Aim of the task:
Wherever a line of the data contains "yellow", copy that line.

+++ Data for analysis

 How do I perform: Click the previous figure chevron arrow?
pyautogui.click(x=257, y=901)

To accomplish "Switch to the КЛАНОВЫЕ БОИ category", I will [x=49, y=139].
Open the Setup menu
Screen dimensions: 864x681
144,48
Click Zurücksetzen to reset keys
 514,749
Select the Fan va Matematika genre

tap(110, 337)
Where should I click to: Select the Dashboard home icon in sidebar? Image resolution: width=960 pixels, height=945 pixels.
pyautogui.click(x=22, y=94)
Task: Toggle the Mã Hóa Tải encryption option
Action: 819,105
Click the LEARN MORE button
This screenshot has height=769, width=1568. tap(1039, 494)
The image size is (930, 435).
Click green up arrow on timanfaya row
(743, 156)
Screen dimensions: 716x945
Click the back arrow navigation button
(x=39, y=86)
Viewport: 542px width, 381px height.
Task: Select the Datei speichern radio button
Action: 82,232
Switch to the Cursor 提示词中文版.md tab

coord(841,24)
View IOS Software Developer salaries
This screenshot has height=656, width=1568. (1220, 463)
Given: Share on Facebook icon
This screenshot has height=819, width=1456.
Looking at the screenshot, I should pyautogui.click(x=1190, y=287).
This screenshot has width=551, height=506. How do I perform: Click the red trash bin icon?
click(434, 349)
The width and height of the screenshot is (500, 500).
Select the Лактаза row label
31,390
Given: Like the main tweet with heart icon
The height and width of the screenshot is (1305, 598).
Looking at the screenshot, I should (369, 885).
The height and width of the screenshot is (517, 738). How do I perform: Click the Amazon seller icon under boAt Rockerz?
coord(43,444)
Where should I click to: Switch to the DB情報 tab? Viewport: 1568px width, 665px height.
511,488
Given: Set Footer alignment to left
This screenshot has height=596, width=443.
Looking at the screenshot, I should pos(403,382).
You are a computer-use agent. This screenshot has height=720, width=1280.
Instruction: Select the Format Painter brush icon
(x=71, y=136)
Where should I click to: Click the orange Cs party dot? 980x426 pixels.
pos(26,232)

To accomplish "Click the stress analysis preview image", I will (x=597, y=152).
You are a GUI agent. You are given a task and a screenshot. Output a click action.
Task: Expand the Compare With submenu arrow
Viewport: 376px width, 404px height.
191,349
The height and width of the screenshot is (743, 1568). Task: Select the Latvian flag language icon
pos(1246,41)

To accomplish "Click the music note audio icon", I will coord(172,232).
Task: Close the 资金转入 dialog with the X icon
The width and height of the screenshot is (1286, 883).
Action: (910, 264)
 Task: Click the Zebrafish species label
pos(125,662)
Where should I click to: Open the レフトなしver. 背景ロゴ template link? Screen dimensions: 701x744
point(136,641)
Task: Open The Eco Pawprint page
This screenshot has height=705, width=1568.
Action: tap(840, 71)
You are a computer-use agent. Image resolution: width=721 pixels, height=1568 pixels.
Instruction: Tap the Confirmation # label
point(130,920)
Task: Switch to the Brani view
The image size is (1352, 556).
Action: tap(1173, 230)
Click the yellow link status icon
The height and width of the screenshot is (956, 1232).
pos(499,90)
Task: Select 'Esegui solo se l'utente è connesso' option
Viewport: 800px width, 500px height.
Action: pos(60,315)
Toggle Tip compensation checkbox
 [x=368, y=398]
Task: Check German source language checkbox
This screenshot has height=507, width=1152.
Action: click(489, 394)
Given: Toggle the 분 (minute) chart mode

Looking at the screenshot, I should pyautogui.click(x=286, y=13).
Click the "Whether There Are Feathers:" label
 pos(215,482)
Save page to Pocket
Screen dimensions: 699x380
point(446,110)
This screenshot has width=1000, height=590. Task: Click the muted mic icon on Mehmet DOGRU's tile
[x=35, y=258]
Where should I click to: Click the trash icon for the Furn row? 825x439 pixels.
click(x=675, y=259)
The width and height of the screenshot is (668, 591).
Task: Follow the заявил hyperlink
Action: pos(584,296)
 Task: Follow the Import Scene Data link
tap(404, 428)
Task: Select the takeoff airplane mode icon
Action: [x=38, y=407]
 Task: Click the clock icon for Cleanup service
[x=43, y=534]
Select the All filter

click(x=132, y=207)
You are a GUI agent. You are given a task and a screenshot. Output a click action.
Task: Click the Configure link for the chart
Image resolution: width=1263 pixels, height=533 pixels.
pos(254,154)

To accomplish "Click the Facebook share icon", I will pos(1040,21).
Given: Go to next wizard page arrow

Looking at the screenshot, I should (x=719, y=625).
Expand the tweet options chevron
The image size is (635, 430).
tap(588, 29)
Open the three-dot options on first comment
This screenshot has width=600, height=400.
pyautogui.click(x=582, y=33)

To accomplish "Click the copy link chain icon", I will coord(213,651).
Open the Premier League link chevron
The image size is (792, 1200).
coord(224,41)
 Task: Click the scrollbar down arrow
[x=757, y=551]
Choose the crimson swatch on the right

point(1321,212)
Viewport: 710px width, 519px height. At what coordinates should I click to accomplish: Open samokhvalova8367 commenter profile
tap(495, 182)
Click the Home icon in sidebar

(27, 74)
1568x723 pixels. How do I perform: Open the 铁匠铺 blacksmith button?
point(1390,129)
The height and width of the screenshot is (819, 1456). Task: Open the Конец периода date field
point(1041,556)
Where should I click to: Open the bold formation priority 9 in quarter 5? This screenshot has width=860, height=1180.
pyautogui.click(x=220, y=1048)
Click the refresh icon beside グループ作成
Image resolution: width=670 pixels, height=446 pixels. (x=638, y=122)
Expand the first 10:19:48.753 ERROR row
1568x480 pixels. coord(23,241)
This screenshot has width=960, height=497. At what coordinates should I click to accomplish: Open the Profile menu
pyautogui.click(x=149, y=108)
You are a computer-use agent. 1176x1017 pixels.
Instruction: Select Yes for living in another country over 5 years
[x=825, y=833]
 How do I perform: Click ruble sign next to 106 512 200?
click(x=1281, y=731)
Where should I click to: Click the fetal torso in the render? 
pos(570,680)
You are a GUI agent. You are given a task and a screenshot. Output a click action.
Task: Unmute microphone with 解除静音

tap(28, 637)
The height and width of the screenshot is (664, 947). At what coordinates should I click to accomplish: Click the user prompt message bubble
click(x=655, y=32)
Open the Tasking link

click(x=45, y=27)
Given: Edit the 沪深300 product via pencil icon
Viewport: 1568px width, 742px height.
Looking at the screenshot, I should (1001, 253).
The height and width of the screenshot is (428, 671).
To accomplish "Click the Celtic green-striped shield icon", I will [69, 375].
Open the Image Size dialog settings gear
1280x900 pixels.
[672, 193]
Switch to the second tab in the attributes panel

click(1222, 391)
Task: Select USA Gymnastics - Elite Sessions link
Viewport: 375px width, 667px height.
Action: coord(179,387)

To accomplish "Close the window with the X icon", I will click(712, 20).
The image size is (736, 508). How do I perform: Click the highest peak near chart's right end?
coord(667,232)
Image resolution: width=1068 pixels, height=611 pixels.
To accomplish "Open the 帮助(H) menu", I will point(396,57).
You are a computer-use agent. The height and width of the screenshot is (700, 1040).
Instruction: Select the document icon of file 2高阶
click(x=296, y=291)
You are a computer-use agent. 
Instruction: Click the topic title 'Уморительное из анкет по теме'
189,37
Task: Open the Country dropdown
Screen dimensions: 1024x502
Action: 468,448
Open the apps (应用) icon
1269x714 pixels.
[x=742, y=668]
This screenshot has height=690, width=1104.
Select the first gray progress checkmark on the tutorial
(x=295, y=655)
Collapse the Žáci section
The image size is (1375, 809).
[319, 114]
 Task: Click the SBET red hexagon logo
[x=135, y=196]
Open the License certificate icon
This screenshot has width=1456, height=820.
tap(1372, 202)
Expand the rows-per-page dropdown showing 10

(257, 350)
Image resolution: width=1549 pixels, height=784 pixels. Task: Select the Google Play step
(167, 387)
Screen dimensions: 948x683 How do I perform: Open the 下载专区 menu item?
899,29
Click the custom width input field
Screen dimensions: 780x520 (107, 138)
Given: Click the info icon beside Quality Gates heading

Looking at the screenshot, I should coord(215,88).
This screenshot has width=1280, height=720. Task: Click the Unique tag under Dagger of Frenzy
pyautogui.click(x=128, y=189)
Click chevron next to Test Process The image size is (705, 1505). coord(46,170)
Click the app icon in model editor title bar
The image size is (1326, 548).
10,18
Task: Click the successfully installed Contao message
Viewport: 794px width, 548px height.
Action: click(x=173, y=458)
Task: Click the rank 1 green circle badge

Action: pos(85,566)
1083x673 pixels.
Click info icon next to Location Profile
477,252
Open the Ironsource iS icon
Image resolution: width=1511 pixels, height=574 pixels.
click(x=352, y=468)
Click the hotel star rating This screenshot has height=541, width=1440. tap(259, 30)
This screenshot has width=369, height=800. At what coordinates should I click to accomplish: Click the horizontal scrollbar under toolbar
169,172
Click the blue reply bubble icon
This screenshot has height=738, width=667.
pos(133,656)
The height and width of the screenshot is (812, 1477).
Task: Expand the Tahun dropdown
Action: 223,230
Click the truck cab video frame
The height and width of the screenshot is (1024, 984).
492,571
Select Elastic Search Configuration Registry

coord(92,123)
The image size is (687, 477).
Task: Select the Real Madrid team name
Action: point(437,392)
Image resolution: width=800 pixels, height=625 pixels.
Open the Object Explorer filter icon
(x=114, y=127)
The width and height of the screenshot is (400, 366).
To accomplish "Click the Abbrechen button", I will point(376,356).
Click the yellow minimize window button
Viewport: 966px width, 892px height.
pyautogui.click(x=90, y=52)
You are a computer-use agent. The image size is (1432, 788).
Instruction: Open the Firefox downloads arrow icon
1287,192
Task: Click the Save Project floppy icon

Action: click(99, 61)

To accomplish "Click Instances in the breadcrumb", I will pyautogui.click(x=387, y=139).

++++++

Exercise answer:
Click the yellow link status icon
Click the yellow minimize window button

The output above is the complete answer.